Cidades inteiras na província central de Cebu, nas Filipinas, mais atingida, foram inundadas, forçando os moradores a subir nos telhados para escapar das águas lamacentas que arrastaram carros, camiões e até enormes contentores de mercadorias.
A defesa civil nacional confirmou quinta-feira 114 mortes, às quais se somaram 28 mortes registadas pelas autoridades desta província.
Em Liloan, uma cidade perto de Cebu onde 35 corpos foram encontrados em áreas inundadas, jornalistas da AFP viram carros empilhados uns sobre os outros pelas águas das enchentes e telhados arrancados, enquanto os moradores tentavam limpar a lama.

Christine Aton, uma mulher deficiente, perdeu a vida, presa em seu quarto enquanto as águas subiam dentro de sua casa.
“Tentamos forçar (a porta do quarto dela) com uma faca de cozinha e um pé-de-cabra, mas ela não se mexeu… Depois a geladeira começou a flutuar”, disse sua irmã, Michelle Aton, 29 anos, à AFP.
“Abri uma janela e meu pai e eu nadamos para fora. Estávamos chorando porque queríamos salvar minha irmã mais velha.” “Mas meu pai me disse que não havia nada que pudéssemos fazer por ela, que nós três poderíamos morrer”, explicou ela.
– Deslizamento de lama –

Na ilha vizinha de Negros, onde pelo menos 30 pessoas morreram, as chuvas torrenciais provocadas pelo tufão causaram um deslizamento de terra vulcânica que soterrou casas na cidade de Canlaon, disse o tenente da polícia Stephen Polinar à AFP na quarta-feira.
“As erupções do vulcão Kanlaon depositaram materiais vulcânicos desde o ano passado.” “Quando a chuva caiu, esses depósitos fluíram para as aldeias”, disse à AFP.
Seis tripulantes de um helicóptero militar que caiu durante uma missão de resgate estavam entre os mortos.
Em Talisay, onde um assentamento informal ao longo da margem de um rio foi destruído, Regie Mallorca, 26 anos, já está reconstruindo a sua casa.
“Vai levar tempo porque ainda não tenho dinheiro. Vai demorar meses”, disse ele, misturando cimento e areia nos escombros.

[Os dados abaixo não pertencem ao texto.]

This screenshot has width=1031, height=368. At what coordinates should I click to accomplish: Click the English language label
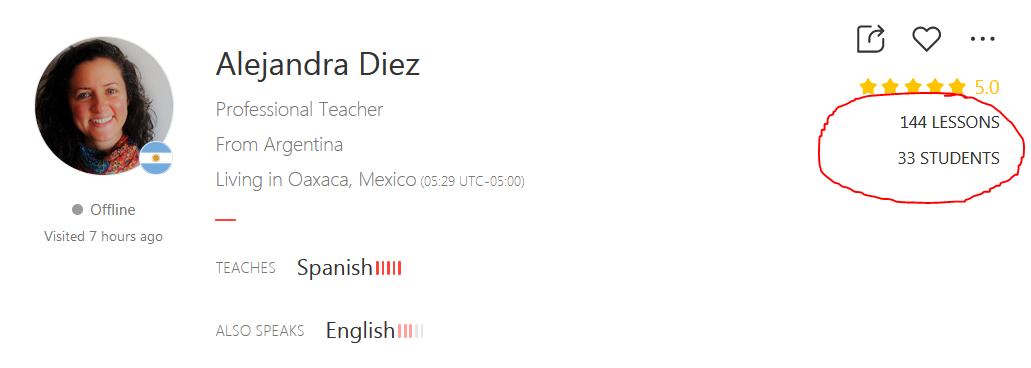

A região ao redor da cidade de Cebu foi inundada por 18,3 centímetros de chuva nas 24 horas anteriores à chegada de Kalmaegi, bem acima da média mensal de 13,1 centímetros, disse à AFP a especialista em meteorologia Charmagne Varilla.
O aquecimento global causado pela actividade humana está a tornar os fenómenos climáticos extremos mais frequentes, mais mortíferos e mais destrutivos, dizem os cientistas.
O tufão Kalmaegi, que se fortaleceu, dirige-se agora em direção ao Vietname, onde deverá chegar na noite de quinta-feira, provocando ondas até oito metros de altura, segundo o serviço meteorológico nacional.
O vice-primeiro-ministro vietnamita, Tran Hong Ha, alertou na quarta-feira que o tufão Kalmaegi era “perigoso e “muito anormal”, pedindo às autoridades locais que se preparassem para isso.
As Filipinas já sofreram 20 tempestades tropicais este ano com Kalmaegi.
O tufão Kalmaegi é o mais mortal deste ano nas Filipinas, de acordo com o EM-DAT, um banco de dados global de desastres naturais. No ano passado, o tufão Trami causou 191 mortes no arquipélago.